* [Word and element location records]:
- - - - - - -

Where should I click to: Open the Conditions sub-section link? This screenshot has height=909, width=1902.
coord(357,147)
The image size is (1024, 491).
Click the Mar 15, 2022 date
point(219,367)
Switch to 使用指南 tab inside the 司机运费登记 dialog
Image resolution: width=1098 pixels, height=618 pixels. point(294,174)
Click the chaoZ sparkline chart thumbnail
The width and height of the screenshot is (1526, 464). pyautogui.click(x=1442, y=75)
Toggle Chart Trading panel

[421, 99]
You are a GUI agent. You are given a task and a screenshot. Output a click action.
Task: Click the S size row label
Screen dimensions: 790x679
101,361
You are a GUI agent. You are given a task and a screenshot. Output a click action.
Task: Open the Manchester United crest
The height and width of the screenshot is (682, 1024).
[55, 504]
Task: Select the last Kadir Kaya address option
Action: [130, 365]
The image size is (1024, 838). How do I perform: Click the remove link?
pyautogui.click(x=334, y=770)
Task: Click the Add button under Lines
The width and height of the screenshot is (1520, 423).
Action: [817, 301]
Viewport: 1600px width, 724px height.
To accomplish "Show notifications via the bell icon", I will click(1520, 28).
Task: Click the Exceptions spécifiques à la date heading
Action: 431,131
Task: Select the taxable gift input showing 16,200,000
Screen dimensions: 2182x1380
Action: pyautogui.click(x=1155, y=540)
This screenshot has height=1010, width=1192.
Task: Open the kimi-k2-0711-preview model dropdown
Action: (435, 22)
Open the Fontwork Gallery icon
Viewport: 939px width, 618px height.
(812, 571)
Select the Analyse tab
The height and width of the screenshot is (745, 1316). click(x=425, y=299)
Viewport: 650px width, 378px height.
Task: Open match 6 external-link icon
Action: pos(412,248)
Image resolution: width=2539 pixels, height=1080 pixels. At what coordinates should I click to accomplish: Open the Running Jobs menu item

- - - - - - -

Format the lines of the listing above as a numbered list, leaving out any blank lines.

1. Where should I click to: Open the Conditions sub-section link? This screenshot has height=909, width=1902.
2. coord(357,147)
3. The image size is (1024, 491).
4. Click the Mar 15, 2022 date
5. point(219,367)
6. Switch to 使用指南 tab inside the 司机运费登记 dialog
7. Image resolution: width=1098 pixels, height=618 pixels. point(294,174)
8. Click the chaoZ sparkline chart thumbnail
9. The width and height of the screenshot is (1526, 464). pyautogui.click(x=1442, y=75)
10. Toggle Chart Trading panel
11. [421, 99]
12. You are a GUI agent. You are given a task and a screenshot. Output a click action.
13. Task: Click the S size row label
14. Screen dimensions: 790x679
15. 101,361
16. You are a GUI agent. You are given a task and a screenshot. Output a click action.
17. Task: Open the Manchester United crest
18. The height and width of the screenshot is (682, 1024).
19. [55, 504]
20. Task: Select the last Kadir Kaya address option
21. Action: [130, 365]
22. The image size is (1024, 838). How do I perform: Click the remove link?
23. pyautogui.click(x=334, y=770)
24. Task: Click the Add button under Lines
25. The width and height of the screenshot is (1520, 423).
26. Action: [817, 301]
27. Viewport: 1600px width, 724px height.
28. To accomplish "Show notifications via the bell icon", I will click(1520, 28).
29. Task: Click the Exceptions spécifiques à la date heading
30. Action: 431,131
31. Task: Select the taxable gift input showing 16,200,000
32. Screen dimensions: 2182x1380
33. Action: pyautogui.click(x=1155, y=540)
34. This screenshot has height=1010, width=1192.
35. Task: Open the kimi-k2-0711-preview model dropdown
36. Action: (435, 22)
37. Open the Fontwork Gallery icon
38. Viewport: 939px width, 618px height.
39. (812, 571)
40. Select the Analyse tab
41. The height and width of the screenshot is (745, 1316). click(x=425, y=299)
42. Viewport: 650px width, 378px height.
43. Task: Open match 6 external-link icon
44. Action: pos(412,248)
45. Image resolution: width=2539 pixels, height=1080 pixels. At what coordinates should I click to accomplish: Open the Running Jobs menu item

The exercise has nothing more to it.